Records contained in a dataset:
****************

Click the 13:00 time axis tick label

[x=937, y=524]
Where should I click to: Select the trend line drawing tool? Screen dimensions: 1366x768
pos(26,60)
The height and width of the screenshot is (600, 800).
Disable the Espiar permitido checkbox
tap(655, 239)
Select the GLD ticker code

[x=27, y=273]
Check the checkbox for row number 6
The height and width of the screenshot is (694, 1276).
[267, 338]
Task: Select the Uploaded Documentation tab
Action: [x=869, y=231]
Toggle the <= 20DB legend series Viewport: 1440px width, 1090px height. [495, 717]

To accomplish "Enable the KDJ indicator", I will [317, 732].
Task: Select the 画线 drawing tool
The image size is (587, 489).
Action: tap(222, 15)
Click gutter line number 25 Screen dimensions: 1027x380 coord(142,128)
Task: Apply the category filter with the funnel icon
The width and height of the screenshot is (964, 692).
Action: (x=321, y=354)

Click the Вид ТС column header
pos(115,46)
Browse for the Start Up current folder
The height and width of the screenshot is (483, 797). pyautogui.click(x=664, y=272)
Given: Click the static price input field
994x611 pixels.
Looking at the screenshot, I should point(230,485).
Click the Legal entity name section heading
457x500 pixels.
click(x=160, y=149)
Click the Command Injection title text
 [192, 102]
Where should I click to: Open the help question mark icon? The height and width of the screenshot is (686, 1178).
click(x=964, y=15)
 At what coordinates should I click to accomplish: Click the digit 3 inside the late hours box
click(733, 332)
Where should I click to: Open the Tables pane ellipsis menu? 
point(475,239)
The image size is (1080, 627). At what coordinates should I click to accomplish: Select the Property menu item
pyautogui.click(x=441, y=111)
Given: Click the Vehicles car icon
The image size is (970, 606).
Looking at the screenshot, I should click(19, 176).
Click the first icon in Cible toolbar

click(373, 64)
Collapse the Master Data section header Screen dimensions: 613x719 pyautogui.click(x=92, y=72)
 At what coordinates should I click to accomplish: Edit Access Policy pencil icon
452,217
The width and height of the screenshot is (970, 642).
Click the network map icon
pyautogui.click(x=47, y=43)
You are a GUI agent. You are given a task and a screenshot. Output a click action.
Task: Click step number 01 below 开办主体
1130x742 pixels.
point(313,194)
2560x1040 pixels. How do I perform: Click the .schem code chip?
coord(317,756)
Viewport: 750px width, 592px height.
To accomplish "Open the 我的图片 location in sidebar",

****************

» Exercise details:
What you return must be the lines above that run from the line with "Disable the Espiar permitido checkbox" to the line with "Check the checkbox for row number 6", inclusive, each copied exactly.

» Output for this task:
Disable the Espiar permitido checkbox
tap(655, 239)
Select the GLD ticker code

[x=27, y=273]
Check the checkbox for row number 6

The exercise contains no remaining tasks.